During our sulfurization experiments, As was desorbed from As-loaded model peat in all treatments, demonstrated consistently by both total As solid-phase (study 3, Figure 1b) and solution data (study 3, Figure 2a-c). In control experiments without addition of reduced S (as PS or dissolved sulfide), 35%, 32%, and 20% of initial As content remained adsorbed at pH 4.5, 7.0 and 8.5, respectively, after 180 h. Upon sulfurization of model peat, the proportion of As desorption was altered. Under acidic conditions, more than half of the As (56% and 54%) was still found in the solid phase for the sulfide and PS treatment, respectively, compared to only 35% in controls without S addition. This observation matches the findings from study 1 (study 1, Figure 2, Figure SI-18) that arsenite sorption to thiols is increased at slightly acidic pH. In contrast to acidic conditions, reduced S significantly increased As desorption compared to the controls at neutral to alkaline pH. The proportions of solid-phase As in sulfurized treatments were overall

Results and Discussion

between 9% and 14%. No significant differences were observed between pH 7.0 and 8.5, which suggests that a maximum of S-induced As desorption was already reached at neutral pH. The As desorption was slightly but consistently higher in PS compared to sulfide experiments. These differences can be attributed to the additional zero-valent S in the PS treatment, as the sulfide concentrations over time were nearly identical in all sulfurized treatments (study 3, Figure SI-8).

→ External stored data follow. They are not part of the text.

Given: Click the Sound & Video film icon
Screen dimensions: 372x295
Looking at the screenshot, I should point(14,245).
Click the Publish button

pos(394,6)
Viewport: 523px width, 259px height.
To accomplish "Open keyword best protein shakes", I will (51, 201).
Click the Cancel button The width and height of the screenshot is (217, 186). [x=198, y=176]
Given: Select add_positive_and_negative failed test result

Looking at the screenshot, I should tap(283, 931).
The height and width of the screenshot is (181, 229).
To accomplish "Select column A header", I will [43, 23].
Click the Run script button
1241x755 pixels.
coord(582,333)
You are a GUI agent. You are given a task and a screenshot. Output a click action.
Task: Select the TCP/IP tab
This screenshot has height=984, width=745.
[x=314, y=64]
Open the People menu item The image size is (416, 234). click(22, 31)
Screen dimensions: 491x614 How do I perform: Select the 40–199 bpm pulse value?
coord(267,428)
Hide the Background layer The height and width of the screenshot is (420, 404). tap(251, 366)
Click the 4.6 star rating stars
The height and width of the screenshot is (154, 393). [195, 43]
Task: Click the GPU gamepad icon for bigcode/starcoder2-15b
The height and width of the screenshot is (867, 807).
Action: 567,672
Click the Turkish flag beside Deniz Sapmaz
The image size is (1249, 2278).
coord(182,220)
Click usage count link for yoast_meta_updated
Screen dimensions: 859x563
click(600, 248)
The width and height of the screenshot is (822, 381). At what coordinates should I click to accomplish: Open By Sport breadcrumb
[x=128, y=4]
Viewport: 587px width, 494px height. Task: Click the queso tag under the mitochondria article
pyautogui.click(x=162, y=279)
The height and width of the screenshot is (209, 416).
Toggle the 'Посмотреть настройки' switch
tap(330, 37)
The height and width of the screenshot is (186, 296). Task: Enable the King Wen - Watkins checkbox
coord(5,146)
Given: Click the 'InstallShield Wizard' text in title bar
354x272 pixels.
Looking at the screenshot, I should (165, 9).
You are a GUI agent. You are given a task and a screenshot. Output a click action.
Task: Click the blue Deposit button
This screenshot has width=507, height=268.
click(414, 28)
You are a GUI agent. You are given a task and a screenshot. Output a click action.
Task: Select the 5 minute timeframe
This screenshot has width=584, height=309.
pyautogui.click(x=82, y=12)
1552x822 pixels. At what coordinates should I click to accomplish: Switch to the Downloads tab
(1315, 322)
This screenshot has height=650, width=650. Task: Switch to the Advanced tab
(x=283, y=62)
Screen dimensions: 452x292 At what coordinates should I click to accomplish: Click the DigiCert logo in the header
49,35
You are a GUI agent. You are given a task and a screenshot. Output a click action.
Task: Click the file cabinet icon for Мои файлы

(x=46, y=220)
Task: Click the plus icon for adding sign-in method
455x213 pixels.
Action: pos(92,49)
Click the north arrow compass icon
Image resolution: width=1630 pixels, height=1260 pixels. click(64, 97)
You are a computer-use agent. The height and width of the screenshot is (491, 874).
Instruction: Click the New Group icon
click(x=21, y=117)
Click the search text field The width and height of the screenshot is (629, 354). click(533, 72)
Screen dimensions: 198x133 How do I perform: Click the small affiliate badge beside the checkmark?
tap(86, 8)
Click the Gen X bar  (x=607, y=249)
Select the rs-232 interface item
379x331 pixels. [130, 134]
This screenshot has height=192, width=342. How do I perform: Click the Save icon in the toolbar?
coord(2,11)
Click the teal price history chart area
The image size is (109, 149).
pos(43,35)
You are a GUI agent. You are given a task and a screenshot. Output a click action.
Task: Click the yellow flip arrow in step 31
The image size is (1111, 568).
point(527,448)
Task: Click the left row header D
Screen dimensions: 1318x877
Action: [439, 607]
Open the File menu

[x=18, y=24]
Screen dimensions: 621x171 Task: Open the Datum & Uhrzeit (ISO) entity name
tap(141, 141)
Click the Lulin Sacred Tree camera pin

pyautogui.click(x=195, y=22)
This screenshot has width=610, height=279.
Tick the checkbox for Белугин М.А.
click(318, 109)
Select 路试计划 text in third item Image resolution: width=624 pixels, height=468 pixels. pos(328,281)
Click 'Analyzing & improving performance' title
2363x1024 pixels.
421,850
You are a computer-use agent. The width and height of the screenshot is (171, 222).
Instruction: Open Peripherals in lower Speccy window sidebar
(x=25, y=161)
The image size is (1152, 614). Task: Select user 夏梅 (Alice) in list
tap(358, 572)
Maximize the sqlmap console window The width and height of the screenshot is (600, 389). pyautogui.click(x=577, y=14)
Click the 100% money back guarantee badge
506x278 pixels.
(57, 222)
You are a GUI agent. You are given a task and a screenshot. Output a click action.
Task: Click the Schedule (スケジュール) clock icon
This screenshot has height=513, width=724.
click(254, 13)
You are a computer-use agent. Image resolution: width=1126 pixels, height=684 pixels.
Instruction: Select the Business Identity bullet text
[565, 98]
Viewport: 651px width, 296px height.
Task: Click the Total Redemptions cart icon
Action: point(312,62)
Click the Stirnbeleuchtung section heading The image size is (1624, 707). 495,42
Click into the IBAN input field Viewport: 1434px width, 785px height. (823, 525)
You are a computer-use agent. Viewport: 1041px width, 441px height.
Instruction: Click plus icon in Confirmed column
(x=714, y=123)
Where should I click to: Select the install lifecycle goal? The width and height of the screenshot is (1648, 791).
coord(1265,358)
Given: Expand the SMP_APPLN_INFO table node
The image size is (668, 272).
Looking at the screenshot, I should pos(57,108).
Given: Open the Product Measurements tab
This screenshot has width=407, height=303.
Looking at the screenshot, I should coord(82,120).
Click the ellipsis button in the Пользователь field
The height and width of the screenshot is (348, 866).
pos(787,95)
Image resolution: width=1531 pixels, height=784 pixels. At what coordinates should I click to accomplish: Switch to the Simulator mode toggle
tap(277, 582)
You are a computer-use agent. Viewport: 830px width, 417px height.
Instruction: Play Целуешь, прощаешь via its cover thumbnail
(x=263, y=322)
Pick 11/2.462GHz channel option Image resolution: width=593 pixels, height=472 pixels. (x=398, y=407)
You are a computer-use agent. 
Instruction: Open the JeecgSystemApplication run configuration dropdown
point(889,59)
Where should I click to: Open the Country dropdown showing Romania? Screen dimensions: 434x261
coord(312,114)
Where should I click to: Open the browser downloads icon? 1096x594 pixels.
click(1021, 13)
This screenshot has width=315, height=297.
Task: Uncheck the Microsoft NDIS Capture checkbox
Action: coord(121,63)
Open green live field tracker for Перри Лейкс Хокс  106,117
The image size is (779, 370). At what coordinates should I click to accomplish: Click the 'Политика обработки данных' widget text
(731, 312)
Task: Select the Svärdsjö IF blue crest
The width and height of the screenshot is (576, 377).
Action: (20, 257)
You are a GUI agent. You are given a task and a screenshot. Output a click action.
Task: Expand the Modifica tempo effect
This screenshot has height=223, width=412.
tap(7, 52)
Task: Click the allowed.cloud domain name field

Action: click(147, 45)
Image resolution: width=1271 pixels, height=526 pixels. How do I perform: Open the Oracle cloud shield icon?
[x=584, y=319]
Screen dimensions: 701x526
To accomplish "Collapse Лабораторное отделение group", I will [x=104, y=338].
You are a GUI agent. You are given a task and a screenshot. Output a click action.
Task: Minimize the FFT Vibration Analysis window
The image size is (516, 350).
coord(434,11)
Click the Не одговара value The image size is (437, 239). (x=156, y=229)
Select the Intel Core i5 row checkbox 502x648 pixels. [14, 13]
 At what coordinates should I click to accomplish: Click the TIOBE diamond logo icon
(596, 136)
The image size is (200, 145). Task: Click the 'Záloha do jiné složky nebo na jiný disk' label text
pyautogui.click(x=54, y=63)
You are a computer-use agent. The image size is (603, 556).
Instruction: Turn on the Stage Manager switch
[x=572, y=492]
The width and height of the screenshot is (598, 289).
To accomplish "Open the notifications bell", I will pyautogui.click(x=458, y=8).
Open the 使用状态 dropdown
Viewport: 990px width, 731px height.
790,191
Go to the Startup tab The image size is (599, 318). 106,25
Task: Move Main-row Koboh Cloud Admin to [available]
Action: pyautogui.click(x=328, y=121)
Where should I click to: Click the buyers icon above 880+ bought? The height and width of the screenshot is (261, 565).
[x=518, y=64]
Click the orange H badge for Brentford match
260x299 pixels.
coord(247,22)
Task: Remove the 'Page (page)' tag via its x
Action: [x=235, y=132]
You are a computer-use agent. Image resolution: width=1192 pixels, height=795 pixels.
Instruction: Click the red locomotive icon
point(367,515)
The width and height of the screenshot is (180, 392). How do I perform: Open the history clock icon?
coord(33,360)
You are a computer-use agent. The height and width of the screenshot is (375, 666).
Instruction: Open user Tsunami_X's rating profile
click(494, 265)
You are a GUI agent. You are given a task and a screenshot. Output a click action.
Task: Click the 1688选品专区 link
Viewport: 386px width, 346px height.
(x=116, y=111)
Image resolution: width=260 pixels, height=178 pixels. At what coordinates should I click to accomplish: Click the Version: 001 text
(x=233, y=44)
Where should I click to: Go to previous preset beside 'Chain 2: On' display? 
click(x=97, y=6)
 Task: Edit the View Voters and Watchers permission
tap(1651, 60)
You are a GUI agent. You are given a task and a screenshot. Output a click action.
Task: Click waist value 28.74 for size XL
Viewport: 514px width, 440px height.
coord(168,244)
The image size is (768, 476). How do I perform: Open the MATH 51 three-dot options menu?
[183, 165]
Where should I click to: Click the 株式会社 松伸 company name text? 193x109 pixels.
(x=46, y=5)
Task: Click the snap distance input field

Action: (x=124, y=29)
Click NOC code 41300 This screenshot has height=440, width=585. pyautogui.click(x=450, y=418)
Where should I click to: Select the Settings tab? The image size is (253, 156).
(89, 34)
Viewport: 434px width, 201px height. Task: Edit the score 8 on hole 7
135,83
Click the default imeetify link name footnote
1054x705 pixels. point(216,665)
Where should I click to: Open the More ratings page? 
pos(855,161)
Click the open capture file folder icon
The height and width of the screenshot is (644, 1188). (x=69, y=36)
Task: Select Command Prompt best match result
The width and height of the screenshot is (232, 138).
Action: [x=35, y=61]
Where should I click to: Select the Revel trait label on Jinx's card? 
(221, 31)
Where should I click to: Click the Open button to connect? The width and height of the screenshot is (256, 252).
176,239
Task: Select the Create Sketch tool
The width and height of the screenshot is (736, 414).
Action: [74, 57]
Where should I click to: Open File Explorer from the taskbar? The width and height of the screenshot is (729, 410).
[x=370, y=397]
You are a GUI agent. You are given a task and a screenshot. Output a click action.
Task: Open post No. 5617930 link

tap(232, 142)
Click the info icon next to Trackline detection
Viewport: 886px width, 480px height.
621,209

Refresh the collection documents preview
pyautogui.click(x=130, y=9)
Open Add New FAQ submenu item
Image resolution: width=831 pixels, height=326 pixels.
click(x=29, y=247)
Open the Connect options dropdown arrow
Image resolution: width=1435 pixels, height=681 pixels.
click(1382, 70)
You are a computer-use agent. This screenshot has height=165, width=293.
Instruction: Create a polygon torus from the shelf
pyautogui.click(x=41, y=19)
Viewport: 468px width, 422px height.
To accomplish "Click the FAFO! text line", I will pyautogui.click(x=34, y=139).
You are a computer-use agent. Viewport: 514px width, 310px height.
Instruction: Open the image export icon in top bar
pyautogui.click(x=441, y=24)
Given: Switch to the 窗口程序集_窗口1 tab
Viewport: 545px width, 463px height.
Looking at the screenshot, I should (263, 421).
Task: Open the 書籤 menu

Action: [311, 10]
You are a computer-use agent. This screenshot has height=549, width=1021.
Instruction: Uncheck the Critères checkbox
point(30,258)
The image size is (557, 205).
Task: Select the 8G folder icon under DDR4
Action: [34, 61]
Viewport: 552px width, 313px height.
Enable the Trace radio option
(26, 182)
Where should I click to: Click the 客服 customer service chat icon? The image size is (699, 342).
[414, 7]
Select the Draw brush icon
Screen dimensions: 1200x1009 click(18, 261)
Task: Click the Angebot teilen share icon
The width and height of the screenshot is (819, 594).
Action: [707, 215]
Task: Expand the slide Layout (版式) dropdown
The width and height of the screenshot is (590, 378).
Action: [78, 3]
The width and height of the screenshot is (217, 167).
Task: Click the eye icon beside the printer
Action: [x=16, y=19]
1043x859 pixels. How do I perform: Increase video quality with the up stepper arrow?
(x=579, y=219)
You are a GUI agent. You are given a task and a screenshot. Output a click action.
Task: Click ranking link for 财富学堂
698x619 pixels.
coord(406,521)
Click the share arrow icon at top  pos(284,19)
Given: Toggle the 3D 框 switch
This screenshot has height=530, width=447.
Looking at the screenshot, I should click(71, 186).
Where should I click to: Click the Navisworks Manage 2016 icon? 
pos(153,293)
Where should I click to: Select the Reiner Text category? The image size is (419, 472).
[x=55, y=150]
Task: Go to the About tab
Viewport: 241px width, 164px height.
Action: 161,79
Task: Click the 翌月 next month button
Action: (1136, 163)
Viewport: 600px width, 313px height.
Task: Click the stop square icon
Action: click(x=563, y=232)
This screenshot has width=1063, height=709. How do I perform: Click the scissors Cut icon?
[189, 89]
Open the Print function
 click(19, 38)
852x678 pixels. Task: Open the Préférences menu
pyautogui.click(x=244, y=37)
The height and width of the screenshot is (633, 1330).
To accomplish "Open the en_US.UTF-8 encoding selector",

The As K-edge XAS solid-phase speciation of the initial As-loaded peat revealed that 42% of As were bound via thiol groups and 58% via O-containing groups at pH 7.0 (study 3, Figure 3). With sulfide and PS addition, the As(III)-S fraction increased to 55% and 58%, respectively, whereas the As(III)-O fraction decreased correspondingly, indicating stronger relative binding via As(III)-S bonds. In control experiments, the As(III)-S fraction stayed almost constant and As(III)-O appeared to be partially oxidized to As(V)-O after equilibration with S-free solution, indicating that arsenite bound via O-containing groups is less stable than thiol-bound As. The suggested weaker binding of As(III)-O moieties indicates that arsenite was likely the species desorbed from the solid phase rather than As-S species. Furthermore, surface complexation of stable thioarsenates with peat, by reaction of aqueous reduced S species with As(III) bound to NOM, is unlikely on the basis of our shell-fitting results. Fitted As-S bond-lengths of 2.24-2.27 Å (study 3, Table SI-7) were significantly longer than the typical bond distances observed in thioarsenates (2.13-2.18 Å).38 Moreover, no As-S minerals could be fitted to the XAS spectra, showing low probability of precipitation of mineral phases in the incubation experiments.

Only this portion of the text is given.